An uneventful Journey

It didn’t take a few hours, the packing took a good 6 hours of flitting between putting on Frozen, breaking up fights and removing Lego from the baby’s mouth (where is she hiding that stash??) Coupled with popping in on the potentially dead chicken I was tending to this week (don’t ask, hope she’s still alive Cass) it was a busy affair. I put the children in the car a full fifteen minutes before I needed to leave, because I needed them safe and caged to allow myself time to stand by the front door, chewing my keys and mumbling random lists to myself to avoid forgetting something important.

“Mum can we open the sweets?”

(Unintelligible rambling)

“What’s she doing?”

“She’s cross or crying or on the phone without a phone.”

(More unintelligible rambling)

Quietly “Get the sweets… she might not notice.”

After 3 trips back upstairs to stand and stare at the cat, in the hope that she’d remind me why I was there, I finally gave up and locked up. I hope I locked up. If my husband is reading this, I definitely locked up. If my brother in law is reading this, if I didn’t lock up, can you just keep it quiet? Golden.

So the journey began. My children are pros at long journeys by now, with grandparents 320 miles away they are used to life on the M5. Unfortunately, that means they are also practically professional at being irritating. We hadn’t reversed out of the drive before the first ‘When we be here?’ from the toddler. From the look I gave her, she managed to wait until Exeter before she asked again.

Collecting husband from work only 45 minutes late (result) big boy exited the car for the customary pre-journey wee at daddy’s office, I foolishly took this chance for a quick re-shuffle of the ‘stuff’ in the passenger seat. In no way influenced by my husband’s greeting “What the hell is all this crap??”

The luggage had been meticulously ordered, with our suitcases and double buggy lovingly (shoved) in with due care and attention. Of all the things to fall out and come crashing down on my feet, the full container of baby milk powder was, of the 326 things I had put in the boot, the most inconvenient of all. In dismay, I swore at the mountain of sticky fluffy dust covering my feet, flip flops, jeans and quickly turning to mucky white sludge in the rain (did I mention the rain? Oh the rain…)

He returned “What are you doing now? Stop pratting about!” Yes. I thought this was a fine time to get out the car, in the pouring rain and fulfil my lifelong dream of moonlighting as the world’s most unsuccessful drug dealer.

“Why’s mummy got sugar on?” The look, again.
════════════════════
> [WHAT NEEDS TO BE DONE]:
Transcribe everything from "The luggage had been" down to "unsuccessful drug dealer." in the road trip story above.

> [DATASET ENTRIES]:
════════════════════
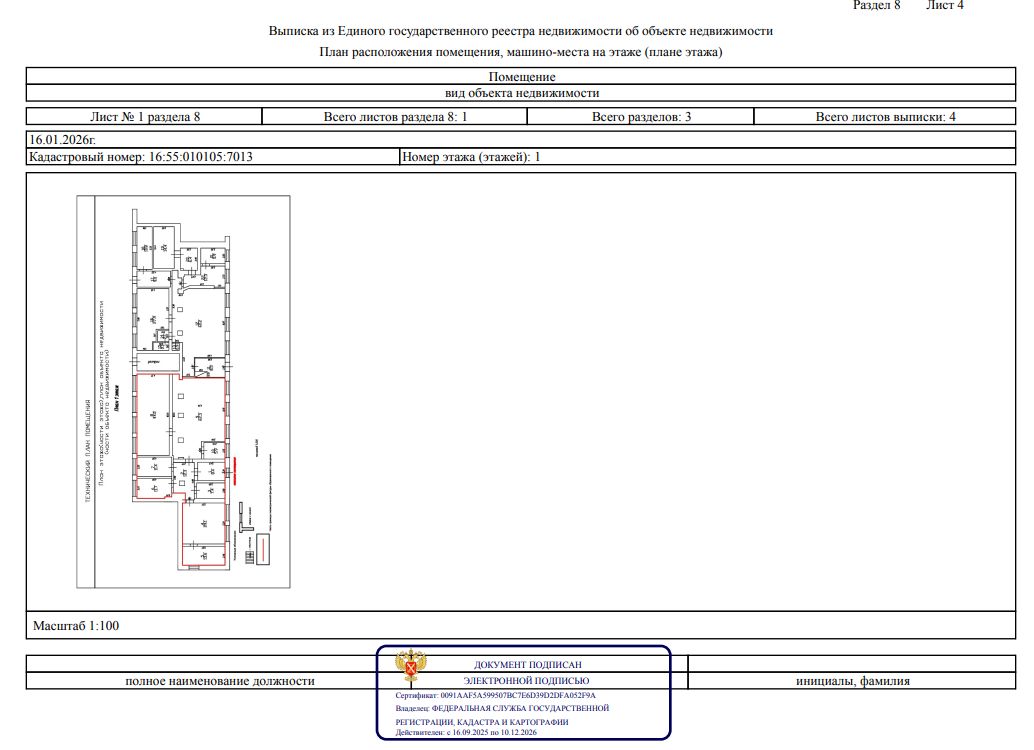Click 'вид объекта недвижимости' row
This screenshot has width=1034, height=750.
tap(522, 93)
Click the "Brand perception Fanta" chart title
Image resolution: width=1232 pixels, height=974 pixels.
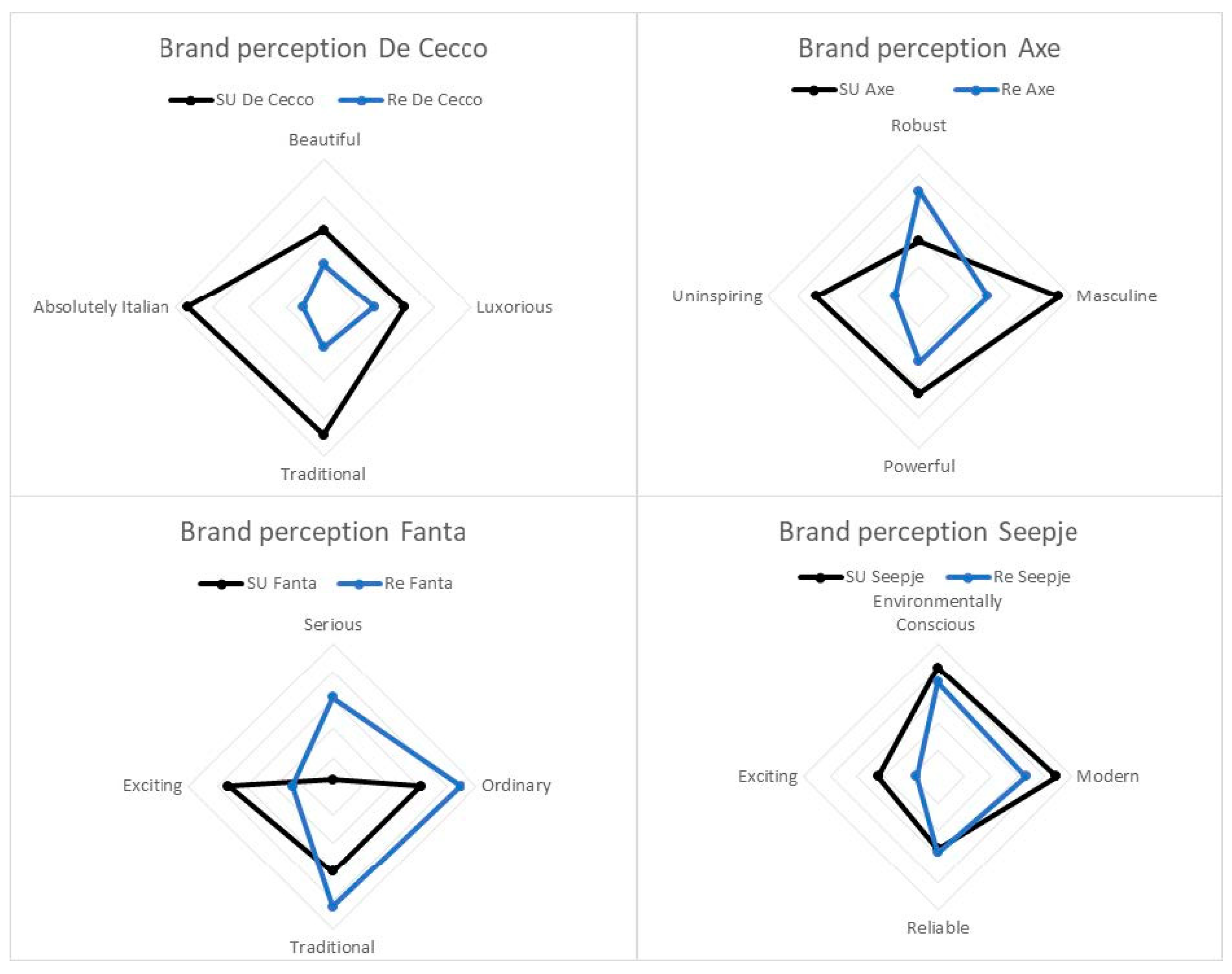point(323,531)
════════════════════
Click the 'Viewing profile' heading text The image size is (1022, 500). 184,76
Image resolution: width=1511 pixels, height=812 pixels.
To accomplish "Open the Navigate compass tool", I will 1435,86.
════════════════════
> [TASK ANSWER]:
The luggage had been meticulously ordered, with our suitcases and double buggy lovingly (shoved) in with due care and attention. Of all the things to fall out and come crashing down on my feet, the full container of baby milk powder was, of the 326 things I had put in the boot, the most inconvenient of all. In dismay, I swore at the mountain of sticky fluffy dust covering my feet, flip flops, jeans and quickly turning to mucky white sludge in the rain (did I mention the rain? Oh the rain…)

He returned “What are you doing now? Stop pratting about!” Yes. I thought this was a fine time to get out the car, in the pouring rain and fulfil my lifelong dream of moonlighting as the world’s most unsuccessful drug dealer.